Guy MarinGuy B. Marin is professor in Chemical Reaction Engineering at Ghent University (Belgium) and directs the Laboratory for Chemical Technology. He received his chemical engineering degree from Ghent University in 1976 where he also obtained his PhD in 1980. He previously held a Fulbright fellowship at Stanford University and Catalytica Associates (USA) and was full professor from 1988 to 1997 at Eindhoven University of Technology (The Netherlands) where he taught reactor analysis and design. The investigation of chemical kinetics, aimed at the modelling and design of chemical processes and products all the way from molecule up to full scale, constitutes the core of his research.

Guy has written a book Kinetics of Chemical Reactions: Decoding Complexity with G. Yablonsky (Wiley-VCH, 2011) and co-authored more than 300 papers in international journals. He is editor-in-chief of Advances in Chemical Engineering, co-editor of the Chemical Engineering Journal and member of the editorial board of Applied Catalysis A: General and Industrial & Engineering Chemistry Research.

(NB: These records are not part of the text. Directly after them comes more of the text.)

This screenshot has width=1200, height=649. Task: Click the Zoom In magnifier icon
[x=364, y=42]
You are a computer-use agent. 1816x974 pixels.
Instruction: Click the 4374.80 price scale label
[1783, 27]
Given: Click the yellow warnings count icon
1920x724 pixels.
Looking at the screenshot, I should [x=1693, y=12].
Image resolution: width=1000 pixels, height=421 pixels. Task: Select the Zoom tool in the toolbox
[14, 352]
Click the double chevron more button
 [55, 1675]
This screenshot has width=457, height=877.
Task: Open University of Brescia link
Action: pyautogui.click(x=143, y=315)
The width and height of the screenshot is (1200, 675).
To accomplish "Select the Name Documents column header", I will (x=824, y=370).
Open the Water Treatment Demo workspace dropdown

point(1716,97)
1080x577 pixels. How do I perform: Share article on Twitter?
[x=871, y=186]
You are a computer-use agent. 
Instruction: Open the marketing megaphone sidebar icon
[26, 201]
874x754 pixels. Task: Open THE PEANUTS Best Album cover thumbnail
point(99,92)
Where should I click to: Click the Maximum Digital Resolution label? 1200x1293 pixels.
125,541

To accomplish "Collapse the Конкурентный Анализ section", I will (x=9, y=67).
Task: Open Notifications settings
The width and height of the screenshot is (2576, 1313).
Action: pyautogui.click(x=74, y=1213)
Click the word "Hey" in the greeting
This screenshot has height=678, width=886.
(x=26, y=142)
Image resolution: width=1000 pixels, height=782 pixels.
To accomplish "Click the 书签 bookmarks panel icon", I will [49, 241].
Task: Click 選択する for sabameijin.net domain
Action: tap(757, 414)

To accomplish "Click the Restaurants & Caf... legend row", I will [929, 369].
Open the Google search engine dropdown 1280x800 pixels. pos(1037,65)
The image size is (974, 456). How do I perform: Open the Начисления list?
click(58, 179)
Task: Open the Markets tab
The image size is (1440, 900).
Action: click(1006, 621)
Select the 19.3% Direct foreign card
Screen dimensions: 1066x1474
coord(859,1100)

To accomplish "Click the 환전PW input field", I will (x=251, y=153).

In 2012 he received an Advanced Grant from the European Research Council (ERC) on “Multiscale Analysis and Design for Process Intensification and Innovation (MADPII)”, and was selected to deliver the 2012 Danckwerts Memorial lecture. He chairs the Working Party on Chemical Reaction Engineering of the European Federation of Chemical Engineering and is 'Master' of the 111 project of the Chinese Government for oversees collaborations in this field. 

Format

A one-hour online session.

Duration (for CPD recording purposes): up to one hour.